Aerosol effects on clouds operate at spatial scales of short-lived cloud updrafts (typically 100 m- 100 km), yet exert a global effect on climate over multiple decades. The multiscale nature of these indirect effects on the planetary energy balance presents particular challenges to climate modeling, which has led to large uncertainties in estimates of indirect effects. The most difficult types of aerosol indirect effects to quantify are those for which the aerosol sources are controlled by complex interactions of ecosystems with climate, such as the aerosol emissions from ocean phytoplankton and from wildfires in forests. The decadal feedbacks of climate onto biological productivity contribute to this uncertainty because of the difficulties in making accurate multidecadal predictions and in collecting detailed observations on comparable time scales.
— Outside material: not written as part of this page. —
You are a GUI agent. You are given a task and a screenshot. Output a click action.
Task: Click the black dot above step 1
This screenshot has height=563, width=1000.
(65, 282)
This proposed project addresses these challenges through a combination of advanced parameterizations, explicit modeling, and observations with a multi-institutional, multidisciplinary team of experts. Advanced parameterizations of aerosol effects on stratocumulus, shallow cumulus and deep cumulus clouds that have been or are being developed under separate funding will be brought together into a common framework for multidecadal simulations with and without coupling with the ocean. These simulations will be compared with available observations and with simulations for selected periods by a multiscale modeling framework (a cloud-resolving model operating as a superparameterization within each grid cell of a global model) that has recently been extended to treat cloud-aerosol interactions. Offline single column simulations with the parameterized and superparameterized cloud-aerosol interactions will be compared with observations for selected field experiments characterizing warm clouds, mixedphase clouds, and cirrus. The coupled and uncoupled simulations with and without interactive aerosols will be examined to determine the influence of aerosol indirect effects on decadal climate variability. This evaluation will be accomplished by relating climate-scale changes in oceanic and atmospheric conditions over the Pacific, including tropical teleconnections and midlatitude downstream effects, to the sensitivities of regional ocean-atmosphere interactions to aerosols along the west coast of North America and consequent atmospheric flows and hydrological conditions over the entire U.S. The evaluation will consider the decadal and interannual variability of clouds, temperature, precipitation, and hydrologic conditions, and the processes affected by aerosols.